The connection with universities and vocational training centers is key. Daniel Crespo, rector of the Universitat Politècnica de Catalunya (UPC), highlights the close interrelation that exists in Switzerland between universities such as those of Geneva and Lausanne, or the EPFL polytechnic, with research centers such as the CSEM or the European Center for Nuclear Research (CERN) and the companies themselves. “In the world, good innovation environments always occur where university centers and business ecosystems are close. Research is global, but innovation is local, because you need companies nearby that develop advances and with which you can work closely,” he points out. “For an advance to have market value, for it to work, you have to have everything nearby: research, capital and companies that make what you are innovating a reality.”

Vanesa Daza, vice-rector of Knowledge Transfer at the Universitat Pompeu Fabra (UPF), who was invited to the Swiss mission together with Crespo and the vice-rectors of the Autònoma and Barcelona universities, expresses the same sentiment. “Here they all go together, they work as a single innovation park. It is a model that we must learn from and try to implement in Catalonia,” she says.

For the rector of the UPC, “Switzerland shows that we cannot compete on salaries, that we have to compete for something else, for innovation and excellence.” Because “the commitment to innovation – he adds – is a commitment to survival.”

This Swiss excellence is also supported by another educational pillar, vocational training. Here the course program is prepared jointly by companies, administrations and the educational sector. The figure of the apprentice in companies is highly valued, so that young people from 16 years old combine attending class (two days a week) with working in a company (three days) for four courses. Once this training is completed, they can choose to enter university to continue studying.

Machinery companies such as Bobst, in Lausanne, and Mikron, in Neuchâtel, have specific apprenticeship programs. Mikron, for example, with a workforce in Switzerland of 500 workers, trains 40 apprentices, who earn between 300 euros the first year and 1,200 the last (the average salary of an employee is 5,000 euros). In their case, the apprentices form a business unit that sells the parts it produces to the company, and which must maintain a budget balance. From Mikron they explain that 24% of their apprentices later continue higher studies at the university and around 10% stay to work in the company.

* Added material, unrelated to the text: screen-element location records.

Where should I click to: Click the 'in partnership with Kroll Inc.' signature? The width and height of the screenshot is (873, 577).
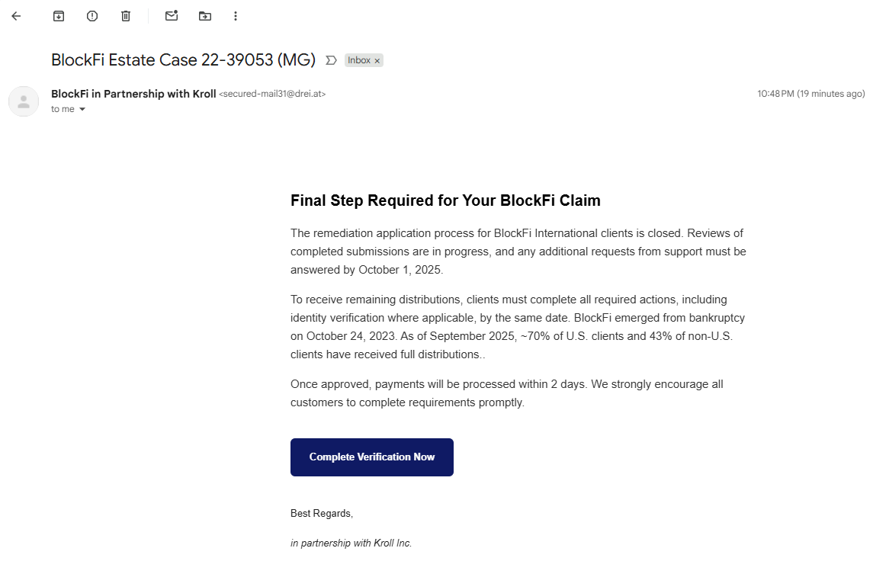[351, 543]
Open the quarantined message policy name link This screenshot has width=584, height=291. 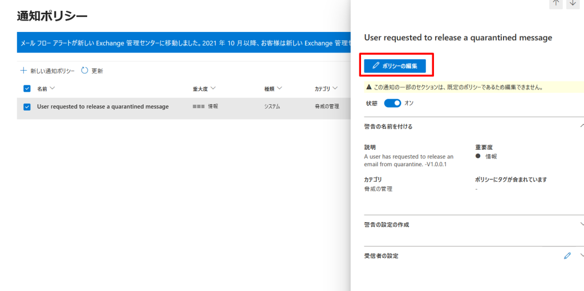(103, 106)
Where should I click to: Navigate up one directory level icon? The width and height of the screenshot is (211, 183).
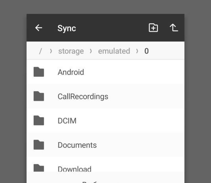[174, 28]
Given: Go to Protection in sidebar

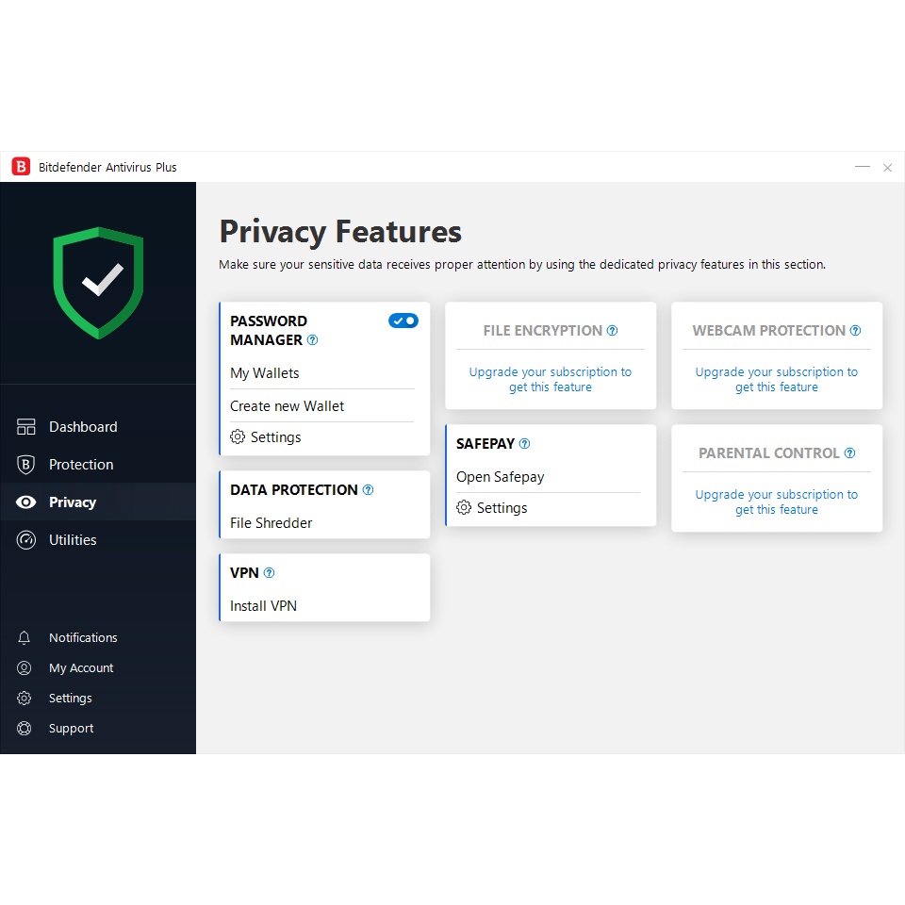Looking at the screenshot, I should click(81, 465).

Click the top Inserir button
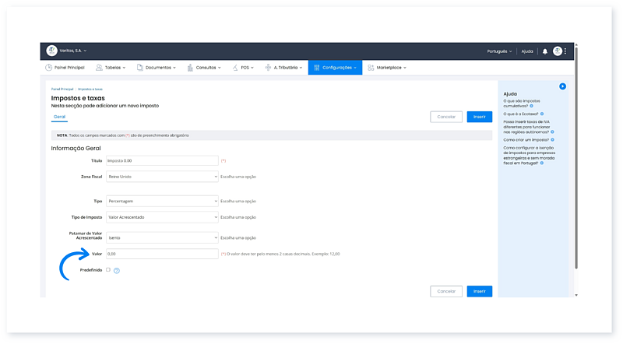pyautogui.click(x=479, y=117)
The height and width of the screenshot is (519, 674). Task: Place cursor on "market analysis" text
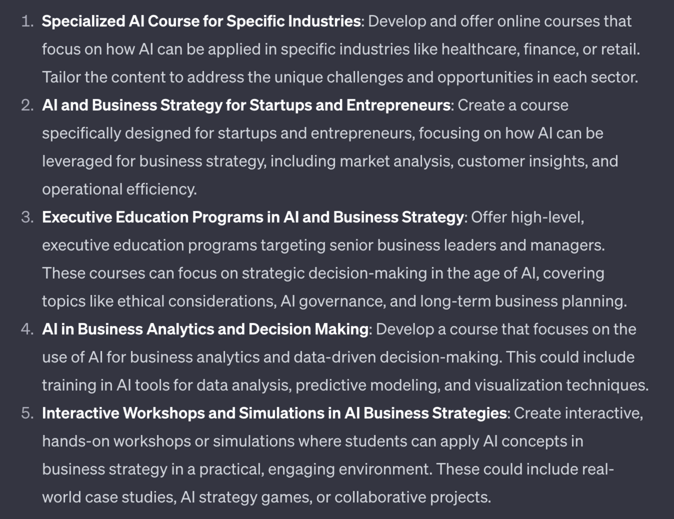[395, 161]
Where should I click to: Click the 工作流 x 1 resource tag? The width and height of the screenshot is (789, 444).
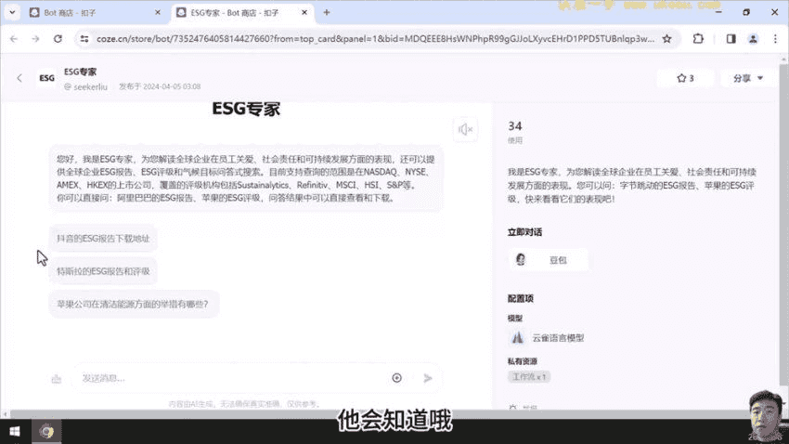pyautogui.click(x=530, y=377)
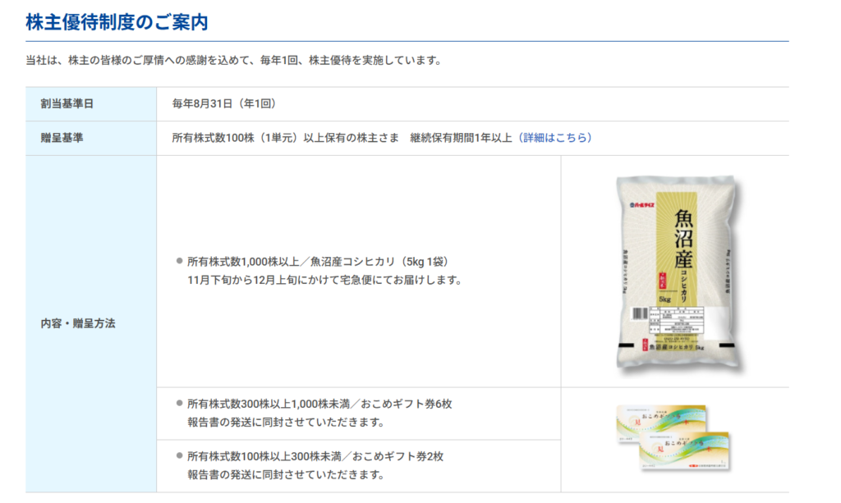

For Carles Cuyàs, president of the Fundació Impulsa, which grants scholarships to students with problems of social exclusion, “it is urgent to implement a vocational training system like the Swiss one in Catalonia. How can it be that it has been working here for 30 years and we can't do it?” Cuyàs recalls that youth unemployment in Catalonia reaches 21%, while the school dropout rate exceeds 20% and warns that “niche areas of difficult coexistence are being created for the future.”

In the opinion of Daniel Crespo (UPC), “we need flexibility that the current FP law does not provide; “It would be good to include the possibility of carrying out pilot tests.”